== ACTION ITEM ==
From the entries below, say how many lines carry the word "Chasing", and give nothing but the number.

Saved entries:
+++

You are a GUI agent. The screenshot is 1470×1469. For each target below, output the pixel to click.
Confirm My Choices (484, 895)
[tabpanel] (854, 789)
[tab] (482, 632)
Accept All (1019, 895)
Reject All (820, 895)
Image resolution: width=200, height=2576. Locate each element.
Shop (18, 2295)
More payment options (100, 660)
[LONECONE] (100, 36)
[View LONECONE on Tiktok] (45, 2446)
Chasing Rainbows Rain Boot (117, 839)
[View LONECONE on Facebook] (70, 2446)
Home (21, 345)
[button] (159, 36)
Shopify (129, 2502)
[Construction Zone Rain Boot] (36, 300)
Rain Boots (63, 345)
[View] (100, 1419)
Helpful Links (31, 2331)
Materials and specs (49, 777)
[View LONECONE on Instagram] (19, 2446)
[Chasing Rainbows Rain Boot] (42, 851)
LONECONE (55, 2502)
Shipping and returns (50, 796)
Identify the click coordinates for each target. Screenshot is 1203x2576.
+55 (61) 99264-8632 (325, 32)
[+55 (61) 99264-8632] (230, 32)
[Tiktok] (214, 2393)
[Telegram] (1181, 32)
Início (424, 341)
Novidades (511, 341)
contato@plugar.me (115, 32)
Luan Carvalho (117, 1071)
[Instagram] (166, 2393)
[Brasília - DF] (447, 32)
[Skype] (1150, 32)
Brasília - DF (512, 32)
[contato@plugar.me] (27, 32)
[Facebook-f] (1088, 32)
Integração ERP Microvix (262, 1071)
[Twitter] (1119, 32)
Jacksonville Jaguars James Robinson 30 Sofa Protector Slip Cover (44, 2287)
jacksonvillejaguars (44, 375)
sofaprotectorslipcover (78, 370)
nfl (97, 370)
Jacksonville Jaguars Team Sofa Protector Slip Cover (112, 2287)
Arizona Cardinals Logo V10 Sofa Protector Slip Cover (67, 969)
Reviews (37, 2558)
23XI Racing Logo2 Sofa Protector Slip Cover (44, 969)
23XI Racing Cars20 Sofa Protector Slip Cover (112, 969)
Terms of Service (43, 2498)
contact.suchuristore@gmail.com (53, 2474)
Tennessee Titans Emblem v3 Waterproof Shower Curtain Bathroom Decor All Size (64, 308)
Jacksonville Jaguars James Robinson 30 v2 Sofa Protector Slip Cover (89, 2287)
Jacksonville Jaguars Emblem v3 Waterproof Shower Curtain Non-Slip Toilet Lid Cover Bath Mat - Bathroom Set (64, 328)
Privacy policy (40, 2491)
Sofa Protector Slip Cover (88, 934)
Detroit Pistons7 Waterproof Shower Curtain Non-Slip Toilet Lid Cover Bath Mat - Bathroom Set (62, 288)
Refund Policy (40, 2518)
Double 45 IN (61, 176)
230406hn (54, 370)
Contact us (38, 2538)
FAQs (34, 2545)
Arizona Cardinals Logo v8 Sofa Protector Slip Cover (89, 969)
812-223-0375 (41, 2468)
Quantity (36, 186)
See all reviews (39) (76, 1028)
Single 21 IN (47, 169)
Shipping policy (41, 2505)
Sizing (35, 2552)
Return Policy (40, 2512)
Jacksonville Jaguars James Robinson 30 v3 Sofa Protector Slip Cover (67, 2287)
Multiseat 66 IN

+++

== EXERCISE RESULT ==
2